Eclipse Day is here! Did you see it?

- Finally, it’s here. The Great American Eclipse Day has arrived.

The total eclipse begins on the West Coast just after 10 a.m. PT and ends on the East Coast a little before 3 p.m. ET. It might last for about two minutes.

Question is, will you be able to see it? There’s a major fog cover over the coastal areas. Meteorologist Steve Paulson said you’ll need to head inland for a better chance of seeing it.

Kentfield resident Vanessa Friedman bought special glasses and canceled a dentist appointment to watch the eclipse with her daughter. She was extremely sad that she couldn't see anything; the cloud cover was way too thick. 

Still, school children will be takin to the blacktop with special glasses to try to get a glimpse of the eclipse. In Livermore, the students were out with their glasses; the sun was peeking through during the eclipse time. And already, early Monday morning, crowds were gathering at the sold-out Chabot Space and Science Center in Oakland.

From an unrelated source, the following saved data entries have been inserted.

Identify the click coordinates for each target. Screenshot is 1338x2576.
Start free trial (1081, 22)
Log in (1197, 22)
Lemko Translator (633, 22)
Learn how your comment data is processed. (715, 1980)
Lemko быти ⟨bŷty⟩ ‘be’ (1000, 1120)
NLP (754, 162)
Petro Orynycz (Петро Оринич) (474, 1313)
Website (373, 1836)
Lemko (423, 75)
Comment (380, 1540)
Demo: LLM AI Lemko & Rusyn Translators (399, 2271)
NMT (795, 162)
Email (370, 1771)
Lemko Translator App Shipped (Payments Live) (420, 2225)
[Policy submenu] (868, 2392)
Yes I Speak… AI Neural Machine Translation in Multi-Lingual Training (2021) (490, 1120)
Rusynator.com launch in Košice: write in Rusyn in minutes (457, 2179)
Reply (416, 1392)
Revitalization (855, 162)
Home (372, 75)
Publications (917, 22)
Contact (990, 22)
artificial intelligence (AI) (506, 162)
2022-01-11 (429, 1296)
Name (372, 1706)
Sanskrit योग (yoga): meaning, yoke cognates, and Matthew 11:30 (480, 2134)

An eclipse is the obscuring of the light from one celestial body by the passage of another between it and the observer or between it and its source of illumination.

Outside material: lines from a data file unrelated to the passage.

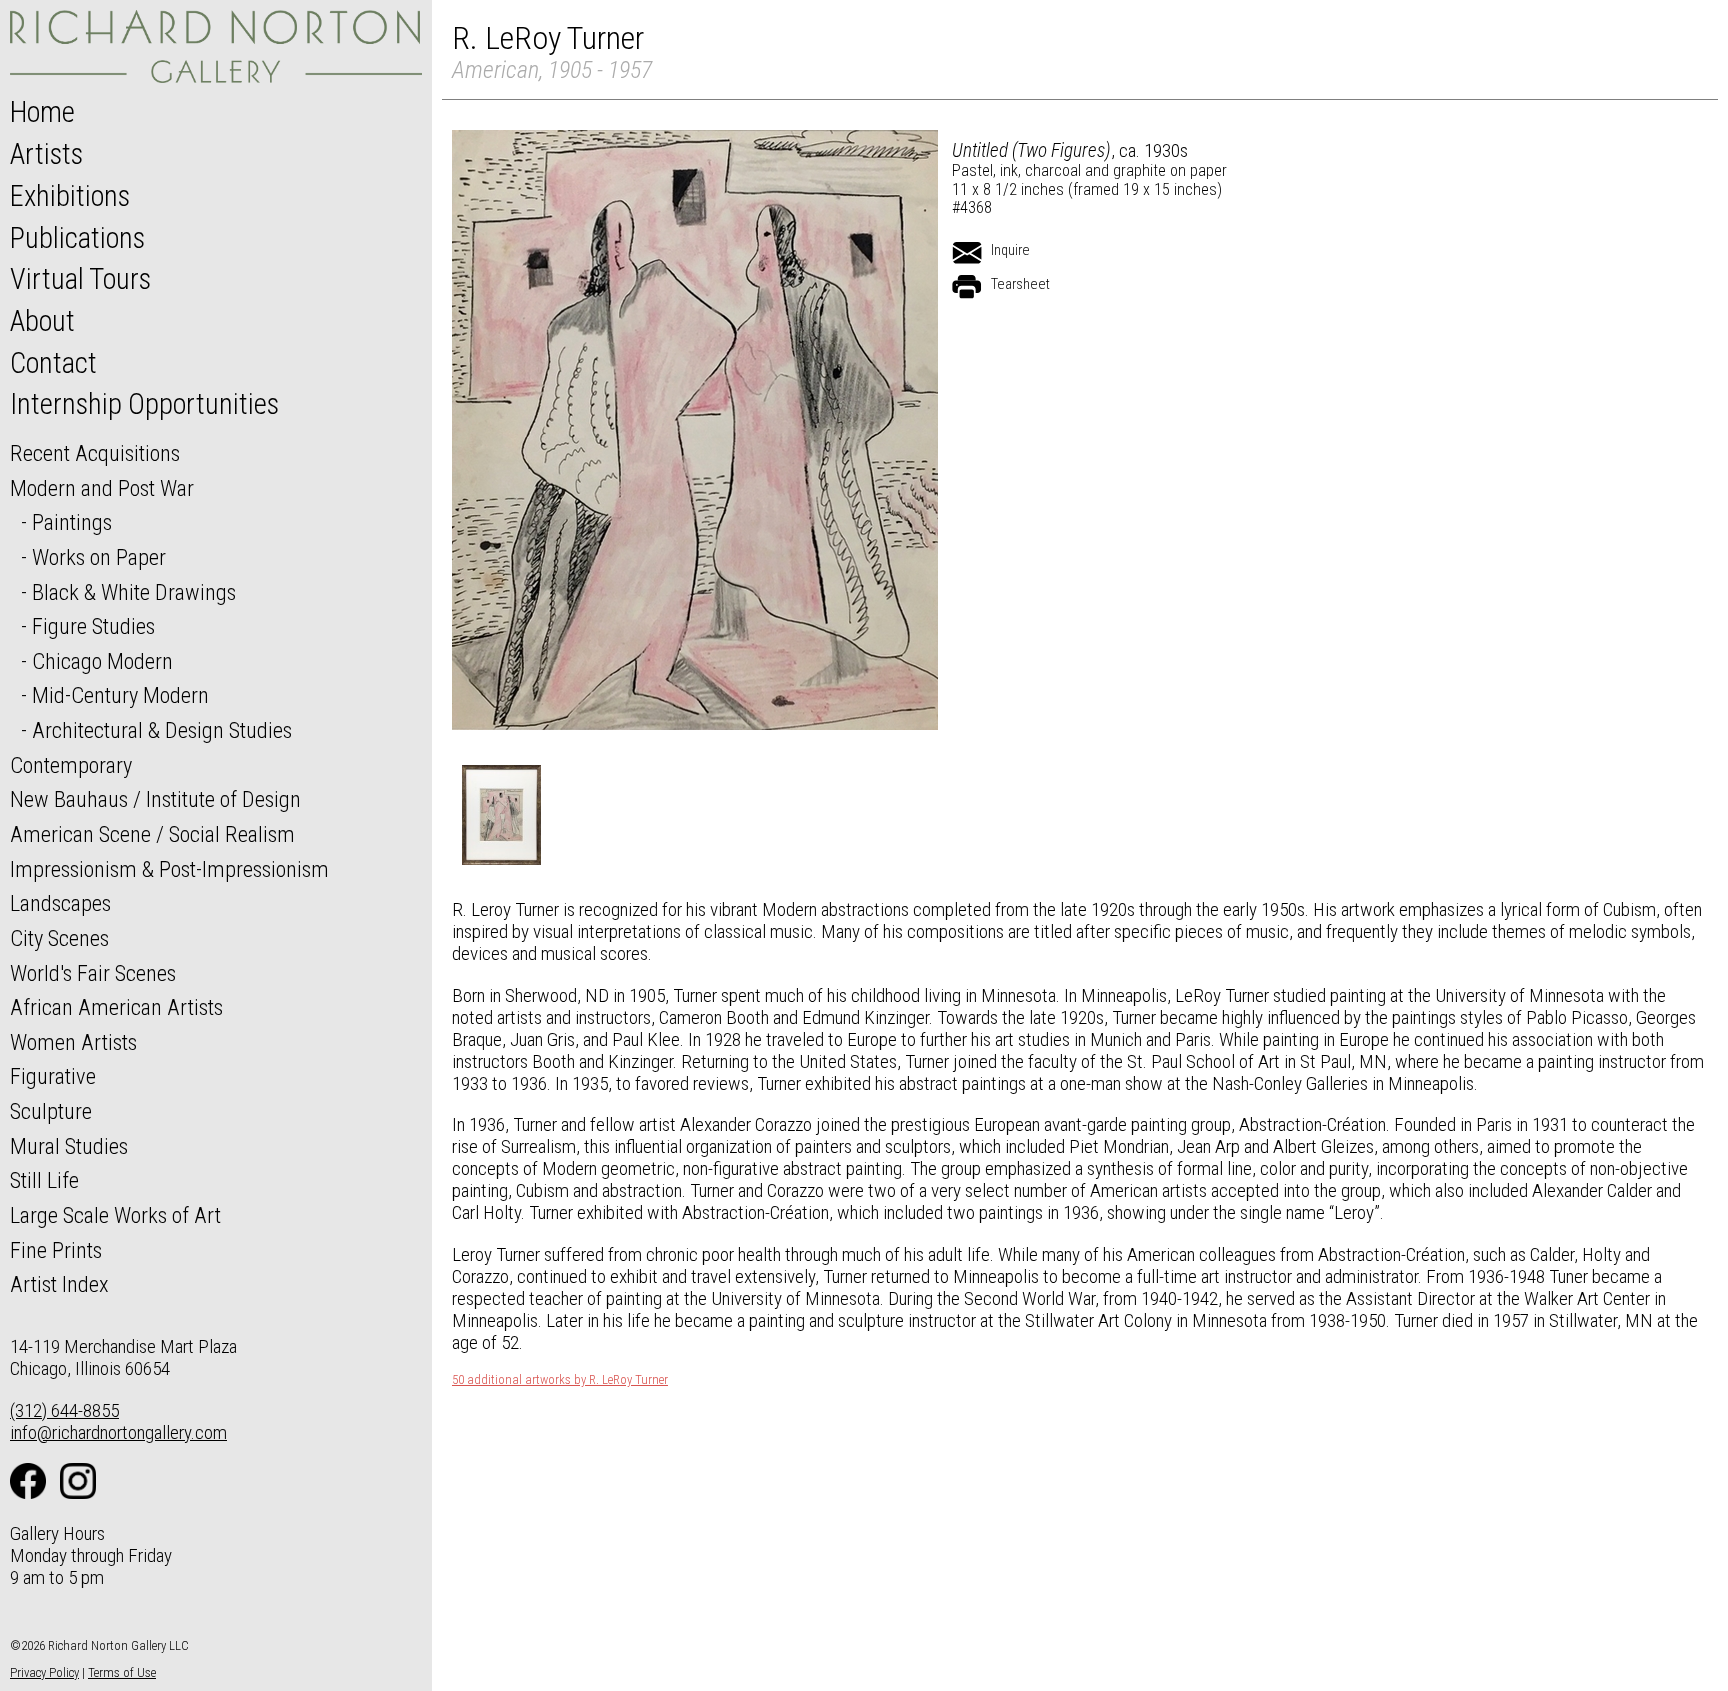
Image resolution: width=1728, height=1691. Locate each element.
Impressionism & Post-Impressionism (169, 869)
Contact (53, 363)
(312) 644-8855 (64, 1410)
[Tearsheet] (967, 287)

Here are some fun facts about the eclipse:

  • This is considered the first eclipse in the U.S. in the internet age.
  • A total of 500 million in North America will get to see at least the partial eclipse of the sun.
  • The last total eclipse to cross the United States like this one does was in 1918.
  • The last total eclipse to touch any part of the mainland U.S.  was 1979.
  • The last total eclipse visible in Northern California was in 1889.